One of Luther's most famous quotes is that "reason is the devil's whore." It is easy to conclude, then, that he was not a supporter of philosophy, but this is not necessarily true. As the Internet Encyclopedia of Philosophy explains, "Reason can be an aid to faith in that it helps to clarify and organize, but it is always second-order discourse...Philosophy tells us that God is omnipotent and impassible; revelation tells us that Jesus Christ died for humanity’s sin. The two cannot be reconciled. Reason is the devil’s whore precisely because it asks the wrong questions and looks in the wrong direction for answers. Revelation is the only proper place for theology to begin. Reason must always take a back-seat."

In 1517, Luther nailed the 95 Theses to the door of the University's chapel, igniting the Protestant Reformation. The Theses excoriated the sale of indulgences and explicated his views on grace. Luther wrote the Heidelberg Disputation in 1518 to further clarify his position and articulate his Theology of the Cross. Although ordered to recant by the Papal Legate, Thomas Cardinal Cajetan, Luther refused. He continued to write, lecture, and debate on his views; this led to the pope's issuance of a bull threatening Luther with excommunication. Luther burned it publicly, and was thus officially excommunicated in January 1521. When he was summoned to the Diet of Worms that March, he again refused to recant and was placed under Imperial Ban.

As he was now in a precarious position, he remained at the Wartburg Castle until May 1522, when he returned to Wittenberg. He kept teaching, left the monastery, and married Katharina von Bora. He died following a stroke in Eisleben on February 18th, 1546.
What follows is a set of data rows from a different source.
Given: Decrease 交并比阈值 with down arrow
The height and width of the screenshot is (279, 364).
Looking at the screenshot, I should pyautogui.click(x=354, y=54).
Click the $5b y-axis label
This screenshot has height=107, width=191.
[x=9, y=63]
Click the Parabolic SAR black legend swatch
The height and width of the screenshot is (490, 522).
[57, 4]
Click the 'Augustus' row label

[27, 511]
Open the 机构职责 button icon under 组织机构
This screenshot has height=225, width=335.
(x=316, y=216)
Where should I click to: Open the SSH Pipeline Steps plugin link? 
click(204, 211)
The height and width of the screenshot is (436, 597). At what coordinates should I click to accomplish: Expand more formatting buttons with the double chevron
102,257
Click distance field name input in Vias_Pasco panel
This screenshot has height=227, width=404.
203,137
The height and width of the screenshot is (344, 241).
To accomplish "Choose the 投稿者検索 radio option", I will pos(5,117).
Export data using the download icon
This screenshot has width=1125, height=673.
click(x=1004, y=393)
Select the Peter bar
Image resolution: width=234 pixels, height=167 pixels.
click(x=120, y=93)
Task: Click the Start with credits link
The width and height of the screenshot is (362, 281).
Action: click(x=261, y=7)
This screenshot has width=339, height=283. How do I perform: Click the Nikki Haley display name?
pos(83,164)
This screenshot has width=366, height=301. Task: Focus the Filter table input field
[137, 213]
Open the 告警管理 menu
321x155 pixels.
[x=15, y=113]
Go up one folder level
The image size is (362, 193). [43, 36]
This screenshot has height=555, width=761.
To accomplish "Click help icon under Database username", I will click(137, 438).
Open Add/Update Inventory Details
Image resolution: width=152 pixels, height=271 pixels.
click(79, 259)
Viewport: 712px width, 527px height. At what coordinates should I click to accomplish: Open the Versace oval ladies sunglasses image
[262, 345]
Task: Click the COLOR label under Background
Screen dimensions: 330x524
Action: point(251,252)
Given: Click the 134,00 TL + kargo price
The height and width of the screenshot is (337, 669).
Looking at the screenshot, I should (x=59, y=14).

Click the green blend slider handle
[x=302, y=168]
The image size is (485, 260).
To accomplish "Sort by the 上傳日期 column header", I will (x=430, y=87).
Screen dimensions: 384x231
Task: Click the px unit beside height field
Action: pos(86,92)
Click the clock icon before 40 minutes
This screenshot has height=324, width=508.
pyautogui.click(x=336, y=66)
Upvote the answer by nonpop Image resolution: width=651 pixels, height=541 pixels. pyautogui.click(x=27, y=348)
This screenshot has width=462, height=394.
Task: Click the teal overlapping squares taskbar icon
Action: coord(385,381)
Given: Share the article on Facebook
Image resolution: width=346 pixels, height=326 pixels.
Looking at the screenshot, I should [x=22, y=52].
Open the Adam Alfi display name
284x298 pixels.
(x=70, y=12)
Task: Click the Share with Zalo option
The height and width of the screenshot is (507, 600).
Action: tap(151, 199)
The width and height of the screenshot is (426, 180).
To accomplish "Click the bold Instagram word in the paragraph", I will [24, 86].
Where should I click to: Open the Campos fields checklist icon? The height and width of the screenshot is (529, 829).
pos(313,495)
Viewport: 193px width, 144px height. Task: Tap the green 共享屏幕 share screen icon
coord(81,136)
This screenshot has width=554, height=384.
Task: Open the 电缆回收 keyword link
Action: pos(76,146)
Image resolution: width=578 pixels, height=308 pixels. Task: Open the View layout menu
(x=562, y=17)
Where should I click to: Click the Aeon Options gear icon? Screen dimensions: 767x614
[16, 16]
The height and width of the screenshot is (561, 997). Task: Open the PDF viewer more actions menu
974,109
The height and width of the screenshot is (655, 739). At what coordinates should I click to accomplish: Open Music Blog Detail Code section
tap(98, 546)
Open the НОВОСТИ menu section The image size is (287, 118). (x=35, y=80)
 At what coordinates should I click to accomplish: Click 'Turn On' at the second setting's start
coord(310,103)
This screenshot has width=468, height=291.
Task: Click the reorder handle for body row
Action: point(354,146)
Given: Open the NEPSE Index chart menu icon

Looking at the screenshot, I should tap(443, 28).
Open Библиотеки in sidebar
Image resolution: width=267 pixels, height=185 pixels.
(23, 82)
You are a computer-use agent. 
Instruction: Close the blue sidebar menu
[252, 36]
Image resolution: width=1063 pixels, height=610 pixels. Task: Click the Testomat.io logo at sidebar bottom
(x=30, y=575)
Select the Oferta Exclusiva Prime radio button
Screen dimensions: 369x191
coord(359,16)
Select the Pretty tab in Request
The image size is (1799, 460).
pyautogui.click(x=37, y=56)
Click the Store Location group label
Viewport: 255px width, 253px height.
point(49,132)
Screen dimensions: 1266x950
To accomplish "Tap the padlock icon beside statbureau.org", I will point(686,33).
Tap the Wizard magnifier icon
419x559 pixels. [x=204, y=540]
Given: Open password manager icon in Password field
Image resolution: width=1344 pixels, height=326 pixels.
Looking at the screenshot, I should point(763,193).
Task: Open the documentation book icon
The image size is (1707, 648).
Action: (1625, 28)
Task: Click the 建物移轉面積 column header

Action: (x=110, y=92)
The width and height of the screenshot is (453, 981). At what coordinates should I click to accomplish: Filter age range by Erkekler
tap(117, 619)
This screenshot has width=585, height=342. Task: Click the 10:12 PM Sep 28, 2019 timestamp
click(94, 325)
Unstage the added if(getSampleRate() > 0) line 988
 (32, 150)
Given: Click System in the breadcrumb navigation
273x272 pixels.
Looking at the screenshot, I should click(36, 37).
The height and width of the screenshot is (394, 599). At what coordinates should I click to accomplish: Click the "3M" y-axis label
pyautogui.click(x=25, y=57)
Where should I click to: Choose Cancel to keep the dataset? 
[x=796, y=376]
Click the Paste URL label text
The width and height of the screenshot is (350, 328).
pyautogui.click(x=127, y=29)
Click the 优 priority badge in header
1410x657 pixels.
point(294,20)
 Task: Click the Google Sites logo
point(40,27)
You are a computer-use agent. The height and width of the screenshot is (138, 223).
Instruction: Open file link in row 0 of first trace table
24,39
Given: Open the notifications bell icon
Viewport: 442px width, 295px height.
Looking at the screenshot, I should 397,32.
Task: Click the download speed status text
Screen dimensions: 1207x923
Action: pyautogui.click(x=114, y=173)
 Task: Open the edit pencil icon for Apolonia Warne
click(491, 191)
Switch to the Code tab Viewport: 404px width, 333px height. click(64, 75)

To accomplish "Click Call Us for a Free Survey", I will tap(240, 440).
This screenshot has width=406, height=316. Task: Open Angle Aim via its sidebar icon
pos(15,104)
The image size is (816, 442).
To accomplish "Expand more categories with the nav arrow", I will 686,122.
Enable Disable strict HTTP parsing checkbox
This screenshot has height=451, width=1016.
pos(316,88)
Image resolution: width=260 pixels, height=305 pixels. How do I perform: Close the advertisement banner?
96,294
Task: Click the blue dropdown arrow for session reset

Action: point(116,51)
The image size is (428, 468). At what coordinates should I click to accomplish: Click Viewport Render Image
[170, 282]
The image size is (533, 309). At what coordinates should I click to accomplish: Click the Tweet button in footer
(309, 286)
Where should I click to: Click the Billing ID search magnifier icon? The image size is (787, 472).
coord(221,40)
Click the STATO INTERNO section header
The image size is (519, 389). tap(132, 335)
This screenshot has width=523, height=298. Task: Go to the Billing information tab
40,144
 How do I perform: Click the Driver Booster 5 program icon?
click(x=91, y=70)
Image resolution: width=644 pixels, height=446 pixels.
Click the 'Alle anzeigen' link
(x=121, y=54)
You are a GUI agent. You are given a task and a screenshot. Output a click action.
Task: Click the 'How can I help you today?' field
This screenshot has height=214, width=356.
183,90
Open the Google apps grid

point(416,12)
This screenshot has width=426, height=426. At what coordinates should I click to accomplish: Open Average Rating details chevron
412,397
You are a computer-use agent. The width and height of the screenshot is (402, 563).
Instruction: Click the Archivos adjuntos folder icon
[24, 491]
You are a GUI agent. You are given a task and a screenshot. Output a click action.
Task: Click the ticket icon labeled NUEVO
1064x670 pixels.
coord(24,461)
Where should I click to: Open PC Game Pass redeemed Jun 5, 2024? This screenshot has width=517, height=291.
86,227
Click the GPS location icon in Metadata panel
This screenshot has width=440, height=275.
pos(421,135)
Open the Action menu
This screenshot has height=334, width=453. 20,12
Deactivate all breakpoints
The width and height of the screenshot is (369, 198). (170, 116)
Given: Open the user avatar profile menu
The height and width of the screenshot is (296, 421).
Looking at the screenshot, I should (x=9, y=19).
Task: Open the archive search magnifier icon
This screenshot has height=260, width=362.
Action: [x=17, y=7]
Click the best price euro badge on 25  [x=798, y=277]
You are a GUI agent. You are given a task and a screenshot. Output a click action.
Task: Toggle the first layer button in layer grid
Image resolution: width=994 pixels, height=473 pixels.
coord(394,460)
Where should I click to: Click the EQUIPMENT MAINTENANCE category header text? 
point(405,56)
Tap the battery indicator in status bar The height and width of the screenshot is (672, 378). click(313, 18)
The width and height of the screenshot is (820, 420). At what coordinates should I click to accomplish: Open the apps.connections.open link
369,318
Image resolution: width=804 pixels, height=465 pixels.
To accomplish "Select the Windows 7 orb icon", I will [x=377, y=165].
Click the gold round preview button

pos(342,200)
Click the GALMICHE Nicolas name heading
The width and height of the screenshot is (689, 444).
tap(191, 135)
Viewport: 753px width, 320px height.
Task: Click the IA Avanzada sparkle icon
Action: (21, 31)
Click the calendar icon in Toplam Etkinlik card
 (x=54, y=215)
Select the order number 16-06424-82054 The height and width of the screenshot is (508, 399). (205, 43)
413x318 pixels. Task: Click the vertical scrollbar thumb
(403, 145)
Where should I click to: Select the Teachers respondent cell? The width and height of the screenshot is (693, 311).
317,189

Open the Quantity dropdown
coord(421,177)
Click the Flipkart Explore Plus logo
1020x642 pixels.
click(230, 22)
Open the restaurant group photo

Though Erasmus's reputation would ultimately be worsened because of his reaction to the Protestant Reformation (he refused to either fully support Luther or to take the side of the Catholic Church), he was confronting the same fundamental questions that Luther did. Erasmus was by no means the iconoclast that Luther was, but his work does seek to challenge the status quo, particularly in his condemnation of the theologian class of his time. In the same way that Luther professed that we should know Christ alone and not show an over-reliance on reason, The Praise of Folly ultimately concludes that our salvation is due to faith in God's grace and not in our own foolish human abilities to interpret it. It is helpful, therefore, to consider Erasmus's work in light of the much more controversial manifestation of its ideas that was soon to follow with Martin Luther.